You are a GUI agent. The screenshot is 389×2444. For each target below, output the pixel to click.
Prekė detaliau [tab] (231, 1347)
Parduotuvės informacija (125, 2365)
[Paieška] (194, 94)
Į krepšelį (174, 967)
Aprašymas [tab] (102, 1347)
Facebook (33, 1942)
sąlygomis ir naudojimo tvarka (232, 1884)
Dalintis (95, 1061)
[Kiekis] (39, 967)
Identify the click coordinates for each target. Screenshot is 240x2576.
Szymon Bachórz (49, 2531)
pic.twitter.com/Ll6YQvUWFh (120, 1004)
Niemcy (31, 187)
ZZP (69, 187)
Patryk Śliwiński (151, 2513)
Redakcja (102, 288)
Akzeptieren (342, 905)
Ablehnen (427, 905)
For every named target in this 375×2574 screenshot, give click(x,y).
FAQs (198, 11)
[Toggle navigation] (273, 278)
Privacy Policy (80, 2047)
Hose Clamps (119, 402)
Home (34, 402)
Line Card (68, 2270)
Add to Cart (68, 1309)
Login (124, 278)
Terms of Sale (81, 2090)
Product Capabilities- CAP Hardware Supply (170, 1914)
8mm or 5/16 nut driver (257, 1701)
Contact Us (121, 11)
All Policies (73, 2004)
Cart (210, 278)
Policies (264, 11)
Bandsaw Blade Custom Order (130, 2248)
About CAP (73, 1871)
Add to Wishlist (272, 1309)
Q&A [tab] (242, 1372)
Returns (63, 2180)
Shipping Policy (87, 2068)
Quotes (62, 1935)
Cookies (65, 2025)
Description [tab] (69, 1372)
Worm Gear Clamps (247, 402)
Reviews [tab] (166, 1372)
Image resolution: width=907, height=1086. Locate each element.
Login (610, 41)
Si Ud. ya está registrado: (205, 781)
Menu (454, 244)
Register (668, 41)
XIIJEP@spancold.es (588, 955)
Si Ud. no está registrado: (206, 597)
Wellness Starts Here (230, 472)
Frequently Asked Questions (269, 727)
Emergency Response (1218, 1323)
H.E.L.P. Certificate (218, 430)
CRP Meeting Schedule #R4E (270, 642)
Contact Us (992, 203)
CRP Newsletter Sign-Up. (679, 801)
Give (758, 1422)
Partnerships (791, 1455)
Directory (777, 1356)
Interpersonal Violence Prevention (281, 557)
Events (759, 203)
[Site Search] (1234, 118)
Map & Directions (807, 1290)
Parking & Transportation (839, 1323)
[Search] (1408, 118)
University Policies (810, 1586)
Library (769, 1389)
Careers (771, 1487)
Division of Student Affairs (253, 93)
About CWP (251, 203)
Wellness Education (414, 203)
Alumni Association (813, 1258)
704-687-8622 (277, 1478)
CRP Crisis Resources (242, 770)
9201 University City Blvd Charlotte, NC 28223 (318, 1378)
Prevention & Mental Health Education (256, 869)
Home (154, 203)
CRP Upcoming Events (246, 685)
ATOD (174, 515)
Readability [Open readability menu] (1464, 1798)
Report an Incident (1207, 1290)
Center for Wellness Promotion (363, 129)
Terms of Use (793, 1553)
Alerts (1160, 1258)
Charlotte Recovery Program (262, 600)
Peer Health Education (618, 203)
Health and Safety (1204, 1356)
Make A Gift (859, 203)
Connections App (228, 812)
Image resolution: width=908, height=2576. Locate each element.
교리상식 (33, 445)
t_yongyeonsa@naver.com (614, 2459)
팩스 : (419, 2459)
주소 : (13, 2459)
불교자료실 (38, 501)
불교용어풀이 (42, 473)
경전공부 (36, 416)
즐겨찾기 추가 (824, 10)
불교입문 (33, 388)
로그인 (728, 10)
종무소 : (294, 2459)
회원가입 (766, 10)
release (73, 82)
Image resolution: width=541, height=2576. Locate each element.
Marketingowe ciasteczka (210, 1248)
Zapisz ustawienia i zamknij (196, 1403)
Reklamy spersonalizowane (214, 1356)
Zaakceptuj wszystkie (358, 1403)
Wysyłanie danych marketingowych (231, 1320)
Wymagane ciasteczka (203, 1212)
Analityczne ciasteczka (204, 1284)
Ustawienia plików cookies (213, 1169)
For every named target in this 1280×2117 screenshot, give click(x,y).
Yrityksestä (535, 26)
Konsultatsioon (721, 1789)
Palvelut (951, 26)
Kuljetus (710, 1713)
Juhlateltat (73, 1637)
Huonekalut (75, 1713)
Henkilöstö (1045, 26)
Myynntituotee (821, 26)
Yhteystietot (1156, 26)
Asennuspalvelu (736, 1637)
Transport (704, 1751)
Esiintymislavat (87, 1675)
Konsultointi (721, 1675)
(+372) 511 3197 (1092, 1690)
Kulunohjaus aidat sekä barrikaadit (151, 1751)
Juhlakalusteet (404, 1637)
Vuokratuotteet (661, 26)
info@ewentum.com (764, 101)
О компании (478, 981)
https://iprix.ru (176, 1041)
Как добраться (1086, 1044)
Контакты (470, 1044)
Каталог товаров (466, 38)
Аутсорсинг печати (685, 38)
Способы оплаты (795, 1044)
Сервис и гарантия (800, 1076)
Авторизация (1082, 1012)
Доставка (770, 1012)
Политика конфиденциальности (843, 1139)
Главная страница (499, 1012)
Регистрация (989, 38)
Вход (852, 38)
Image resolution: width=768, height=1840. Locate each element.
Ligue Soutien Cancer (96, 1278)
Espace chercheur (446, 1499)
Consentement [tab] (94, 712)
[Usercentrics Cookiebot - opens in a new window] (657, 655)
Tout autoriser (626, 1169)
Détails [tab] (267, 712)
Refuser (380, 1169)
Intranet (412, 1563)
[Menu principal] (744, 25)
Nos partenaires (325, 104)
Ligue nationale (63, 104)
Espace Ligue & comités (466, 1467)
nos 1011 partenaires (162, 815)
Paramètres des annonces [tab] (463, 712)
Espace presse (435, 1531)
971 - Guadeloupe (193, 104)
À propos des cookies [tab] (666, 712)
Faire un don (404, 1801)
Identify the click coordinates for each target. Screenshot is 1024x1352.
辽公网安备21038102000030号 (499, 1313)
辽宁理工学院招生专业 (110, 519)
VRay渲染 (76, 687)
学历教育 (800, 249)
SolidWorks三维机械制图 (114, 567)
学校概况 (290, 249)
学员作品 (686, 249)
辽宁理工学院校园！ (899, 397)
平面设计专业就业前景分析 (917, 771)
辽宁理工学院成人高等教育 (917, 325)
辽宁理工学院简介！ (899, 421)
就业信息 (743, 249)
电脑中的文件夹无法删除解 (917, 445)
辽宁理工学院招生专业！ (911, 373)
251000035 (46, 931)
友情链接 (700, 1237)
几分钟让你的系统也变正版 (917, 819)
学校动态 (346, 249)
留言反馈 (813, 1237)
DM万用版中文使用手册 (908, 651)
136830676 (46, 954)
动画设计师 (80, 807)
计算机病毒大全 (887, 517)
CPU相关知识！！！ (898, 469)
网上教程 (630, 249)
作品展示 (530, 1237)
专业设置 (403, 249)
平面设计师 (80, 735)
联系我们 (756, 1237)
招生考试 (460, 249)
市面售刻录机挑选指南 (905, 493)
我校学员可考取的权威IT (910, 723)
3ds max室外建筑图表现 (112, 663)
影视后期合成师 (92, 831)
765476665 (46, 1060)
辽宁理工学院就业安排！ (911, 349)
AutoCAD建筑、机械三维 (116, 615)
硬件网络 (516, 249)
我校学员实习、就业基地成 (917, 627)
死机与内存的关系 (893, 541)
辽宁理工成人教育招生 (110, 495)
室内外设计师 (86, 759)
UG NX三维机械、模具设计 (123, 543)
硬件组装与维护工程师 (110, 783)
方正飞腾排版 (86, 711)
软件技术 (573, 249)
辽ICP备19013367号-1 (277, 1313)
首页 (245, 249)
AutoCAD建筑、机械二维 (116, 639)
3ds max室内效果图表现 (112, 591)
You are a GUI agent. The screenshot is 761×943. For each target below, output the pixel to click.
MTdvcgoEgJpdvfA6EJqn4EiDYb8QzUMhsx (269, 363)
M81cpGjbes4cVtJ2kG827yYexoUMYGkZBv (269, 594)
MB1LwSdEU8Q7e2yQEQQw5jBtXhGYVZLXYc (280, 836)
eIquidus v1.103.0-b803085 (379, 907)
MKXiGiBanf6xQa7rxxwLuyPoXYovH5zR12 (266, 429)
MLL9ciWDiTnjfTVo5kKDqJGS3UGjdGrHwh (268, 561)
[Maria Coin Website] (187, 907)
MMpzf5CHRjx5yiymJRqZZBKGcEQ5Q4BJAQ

### DIRECTIVE
Echo everything from the line containing "平面设计专业就业前景分析 (917, 771)" down to the line containing "硬件组装与维护工程师 (110, 783)", with both of those lines included.

### COMPLETED TASK
平面设计专业就业前景分析 (917, 771)
辽宁理工学院成人高等教育 (917, 325)
辽宁理工学院简介！ (899, 421)
就业信息 (743, 249)
电脑中的文件夹无法删除解 (917, 445)
辽宁理工学院招生专业！ (911, 373)
251000035 (46, 931)
友情链接 (700, 1237)
几分钟让你的系统也变正版 (917, 819)
学校动态 (346, 249)
留言反馈 (813, 1237)
DM万用版中文使用手册 (908, 651)
136830676 (46, 954)
动画设计师 (80, 807)
计算机病毒大全 (887, 517)
CPU相关知识！！！ (898, 469)
网上教程 (630, 249)
作品展示 (530, 1237)
专业设置 (403, 249)
平面设计师 (80, 735)
联系我们 (756, 1237)
招生考试 (460, 249)
市面售刻录机挑选指南 (905, 493)
我校学员可考取的权威IT (910, 723)
3ds max室外建筑图表现 (112, 663)
影视后期合成师 (92, 831)
765476665 (46, 1060)
辽宁理工学院就业安排！ (911, 349)
AutoCAD建筑、机械三维 (116, 615)
硬件网络 (516, 249)
我校学员实习、就业基地成 (917, 627)
死机与内存的关系 (893, 541)
辽宁理工成人教育招生 (110, 495)
室内外设计师 (86, 759)
UG NX三维机械、模具设计 (123, 543)
硬件组装与维护工程师 (110, 783)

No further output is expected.